MariaDB: what does this MySQL fork offer?
MariaDB is more attractive than MySQL: why?
It is completely fair to question the differences between MySQL and its fork, MariaDB. Below we will also outline the notable differences and improvements that have been made to MariaDB, making it a much more attractive solution:
- Multiple storage engines: while MariaDB does work with traditional storage engines, such as Blackhole or MEMORY, others have been added, such as FederatedX, CONNECT, Spider, Cassandra or TokuDB.
- Transparent improvements: every modification to the server software is submitted and discussed in a public way. As a result, more and more contributors are coming to add their knowledge and know-how to the project, in order to make it a practical, efficient and high-performance tool.
- Better performance: MariaDB improvements are frequent and numerous. These include replication, input/output subsystem, character set conversion, a thread pool and segmented key cache.
- New features and extensions: before a new patch is added to MariaDB, it undergoes extensive testing to ensure its real utility, functionality and stability. In addition, there are multiple features on the server software such as table elimination, virtual columns, extended user statistics, or GIS functionality.

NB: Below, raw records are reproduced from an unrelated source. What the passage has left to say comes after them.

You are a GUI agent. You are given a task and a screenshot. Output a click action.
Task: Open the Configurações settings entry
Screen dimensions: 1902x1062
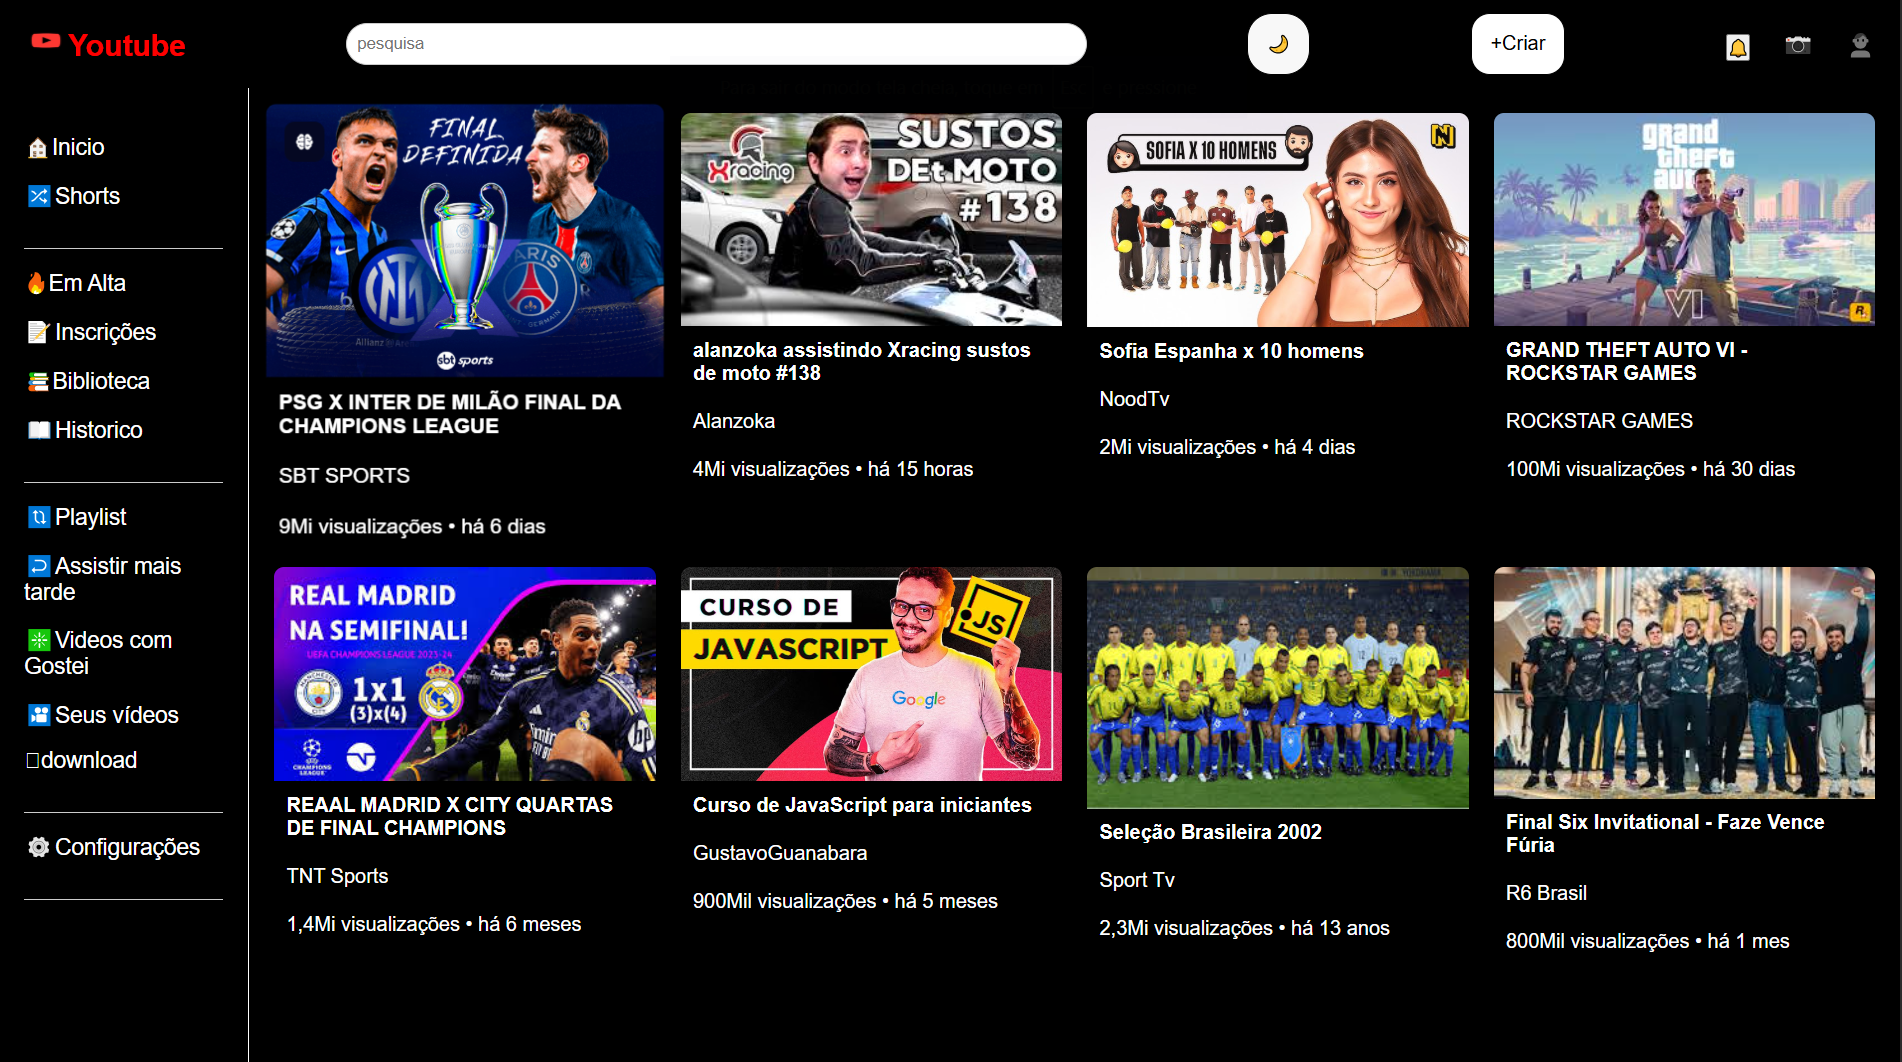[113, 847]
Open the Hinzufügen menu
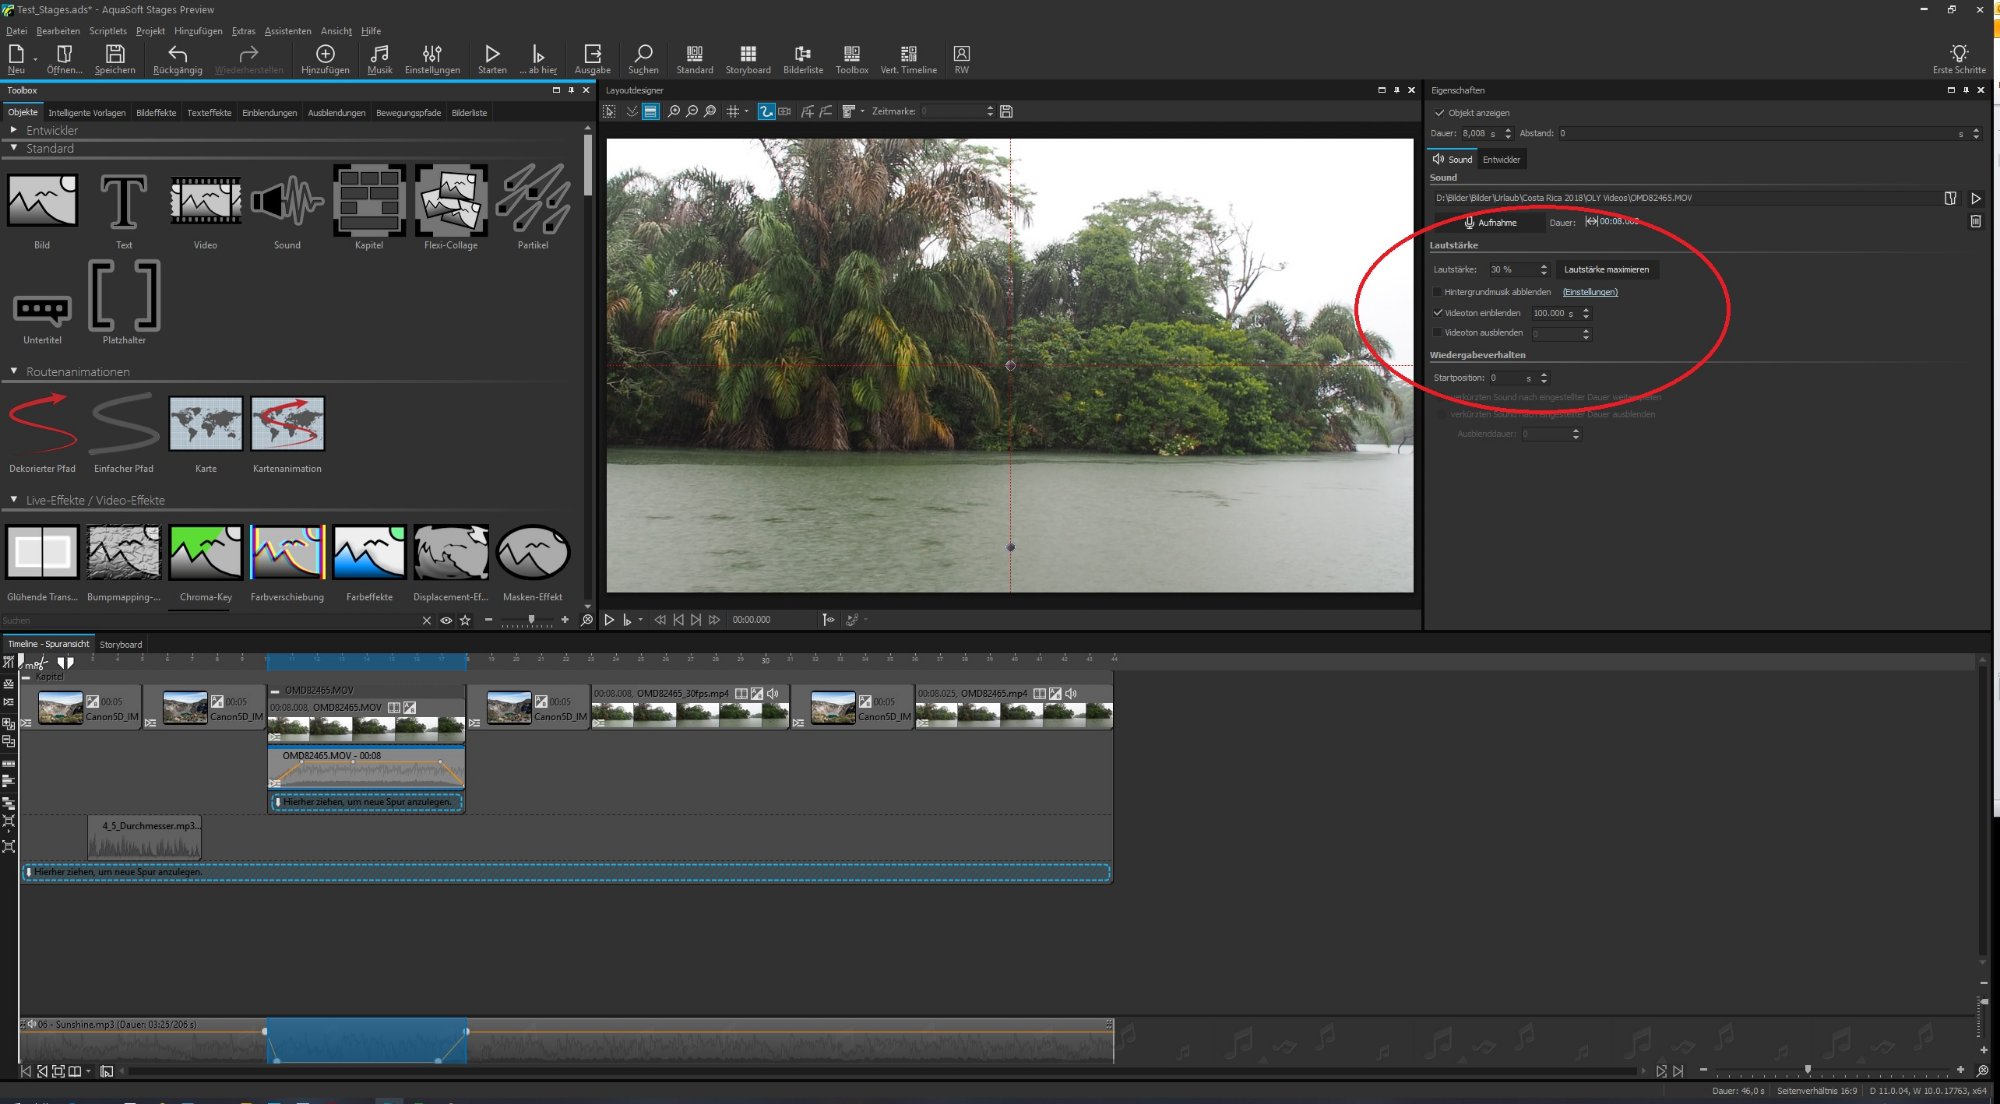Viewport: 2000px width, 1104px height. (x=198, y=31)
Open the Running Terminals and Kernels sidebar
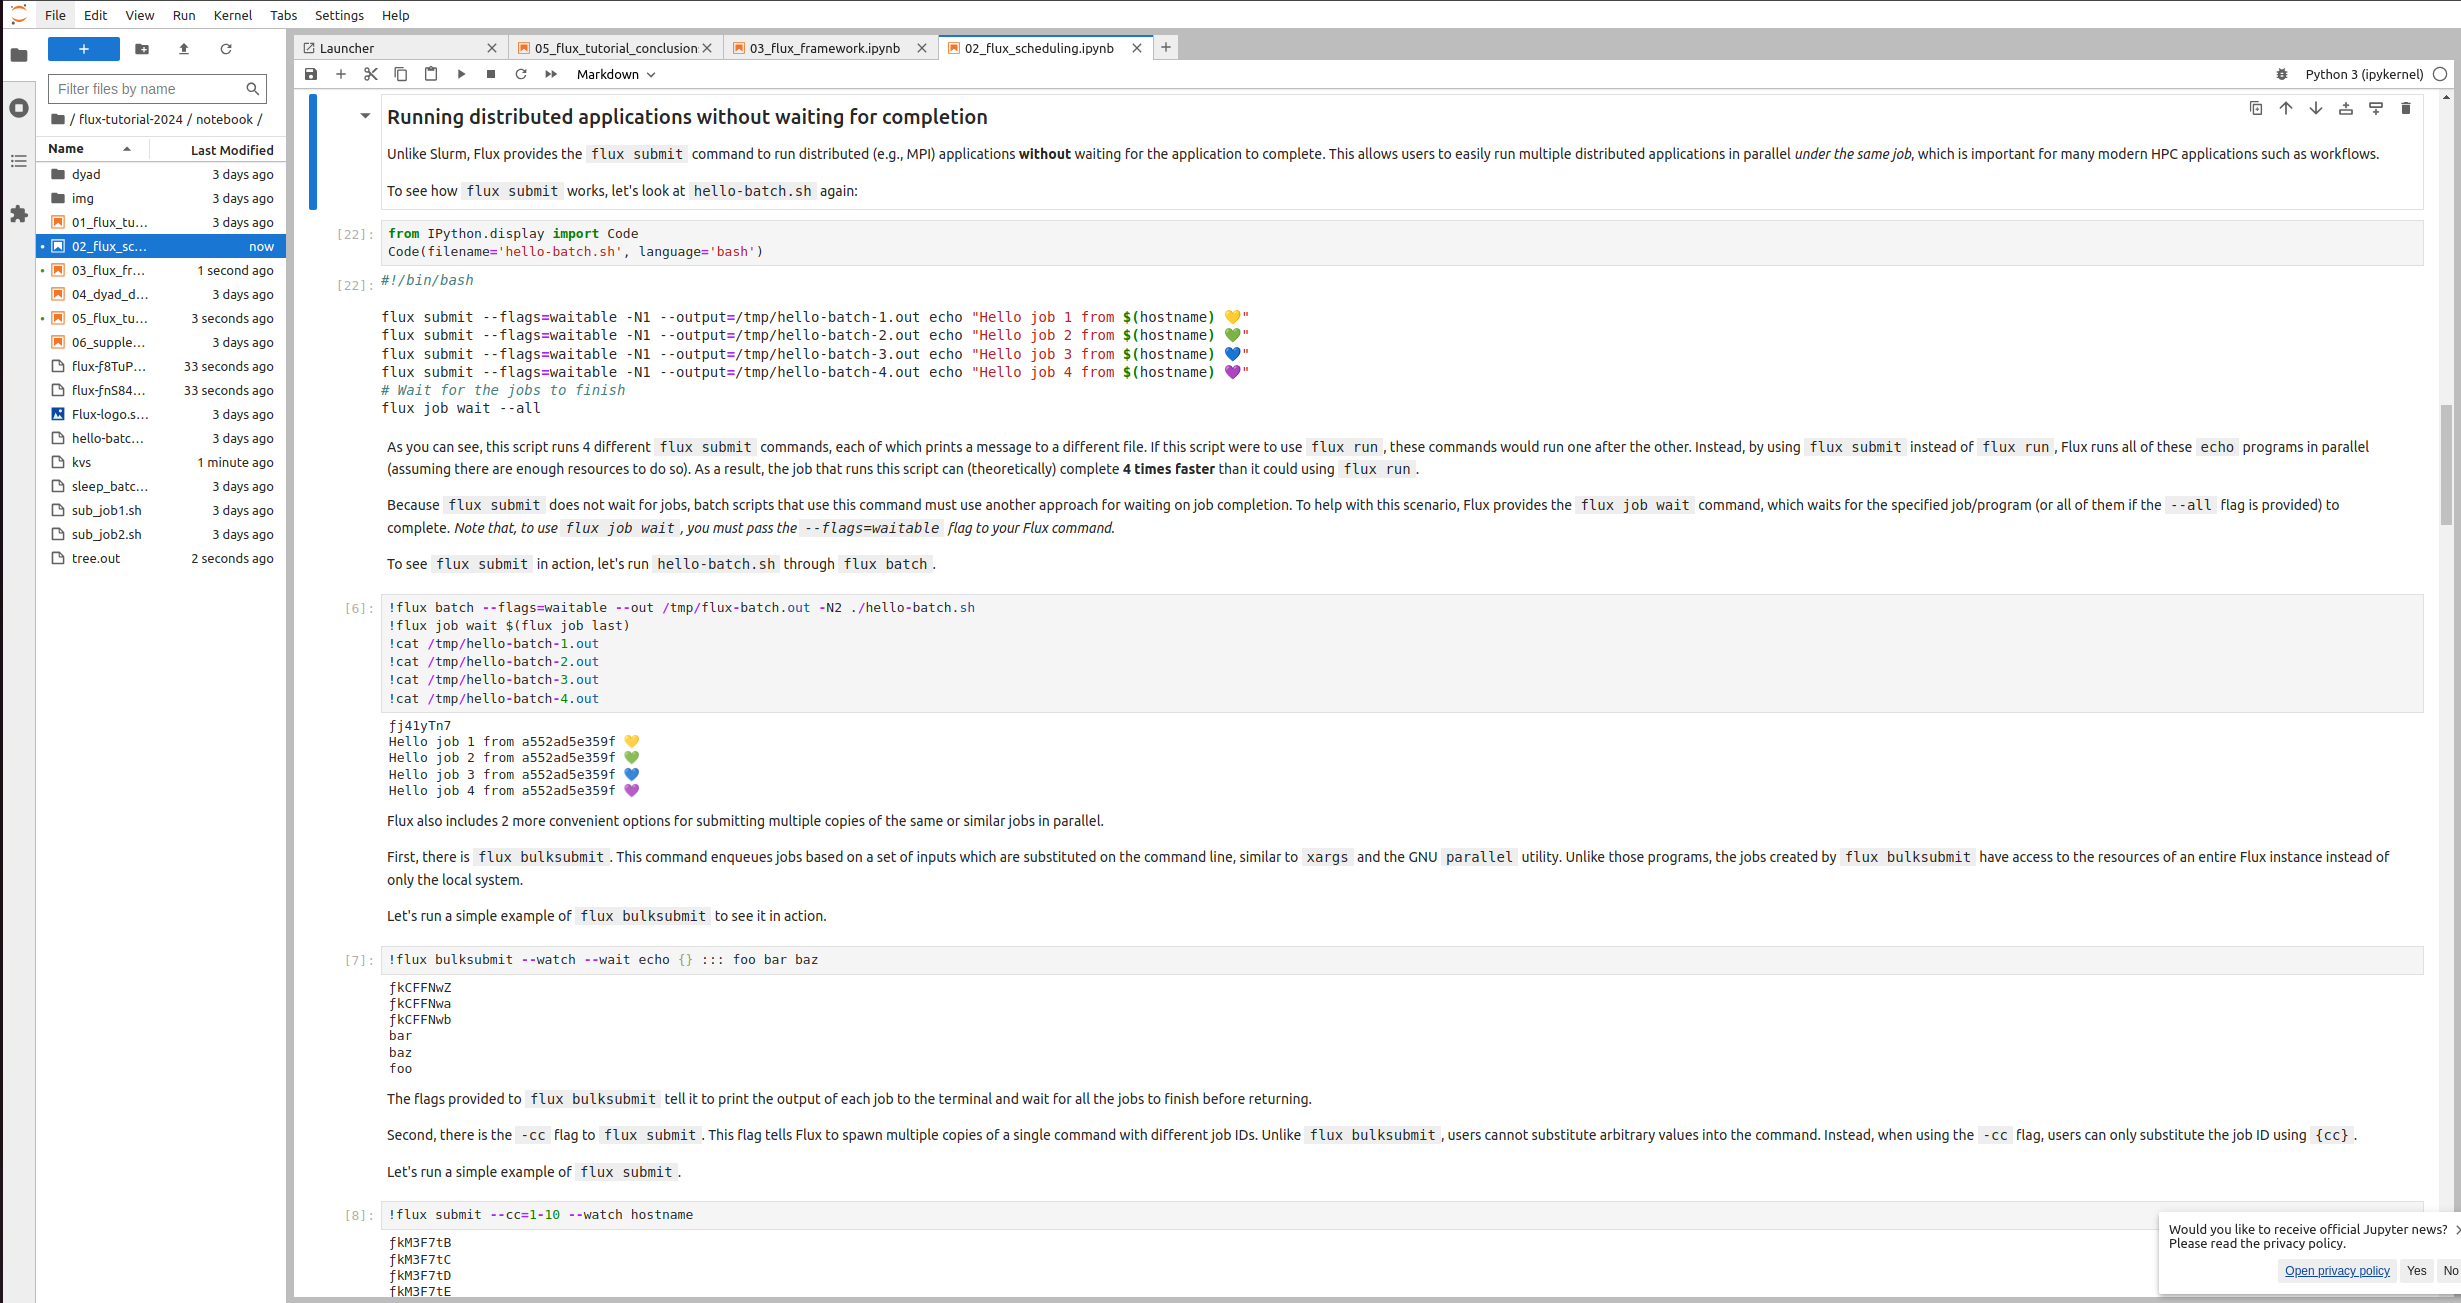Screen dimensions: 2461x1303 coord(18,108)
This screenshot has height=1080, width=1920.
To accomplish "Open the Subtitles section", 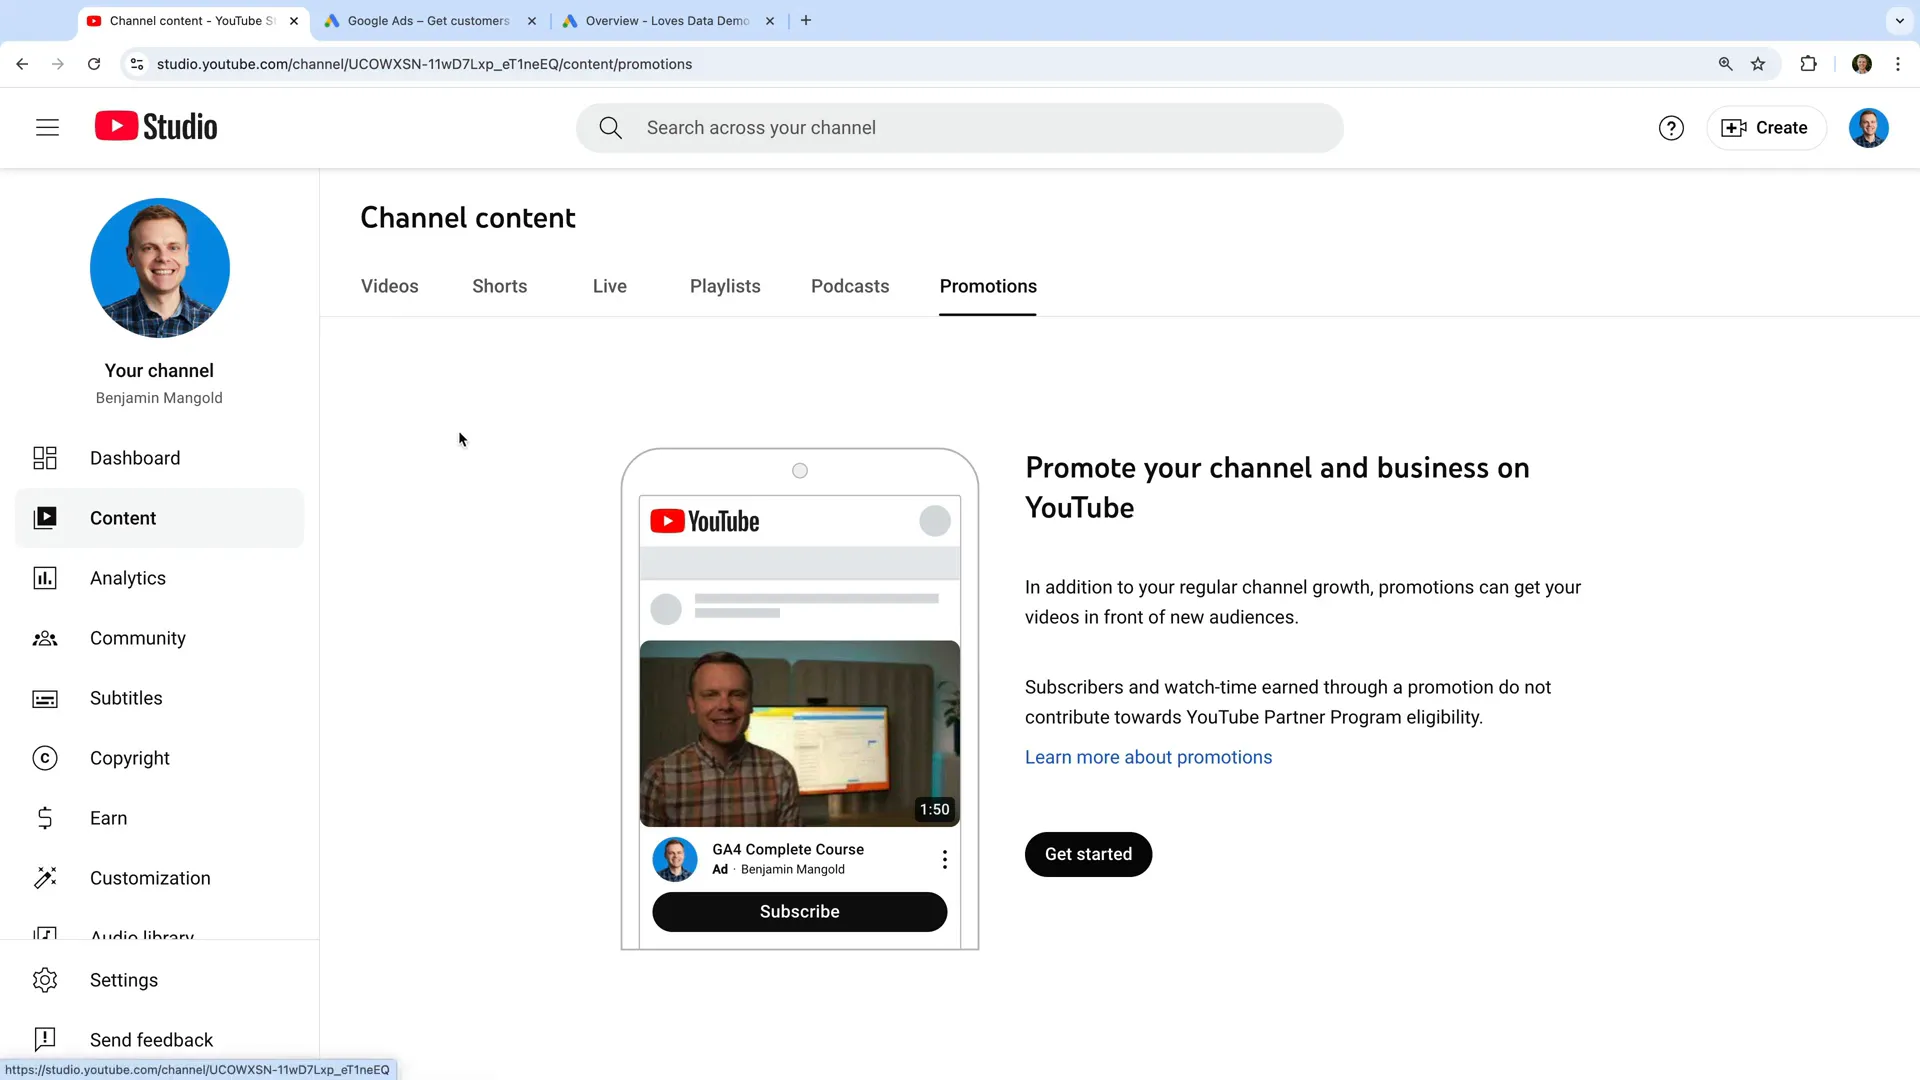I will 125,698.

- A secure solution: Oracle, the owner of MariaDB, has chosen not to provide information about patches added to its server software.
What possibilities does MariaDB offer?
Among the most important and interesting features of MariaDB are data replication, as well as Backup Connect, a storage engine for importing and exporting data, in a format that is not compatible with Into File. The server software also offers other possibilities:
- A software that runs on all OSs: indeed, owners of Mac, Windows or Linux will be able to take advantage of the many benefits of MariaDB. This is not the case with MySQL, available only on Windows.
- Compatibility with High Availability solutions: for example, your database can be linked with UCARP.
- A smooth export of a database to a new configuration: while this feature is still full of bugs and problems on the Microsoft SQL Server, MariaDB offers you the option of implementing it in a simple way.
While MySQL suffers from slow development and infrequent improvements, bugs and flaws, MariaDB enjoys excellent stability and is much freer than the software on which it was created.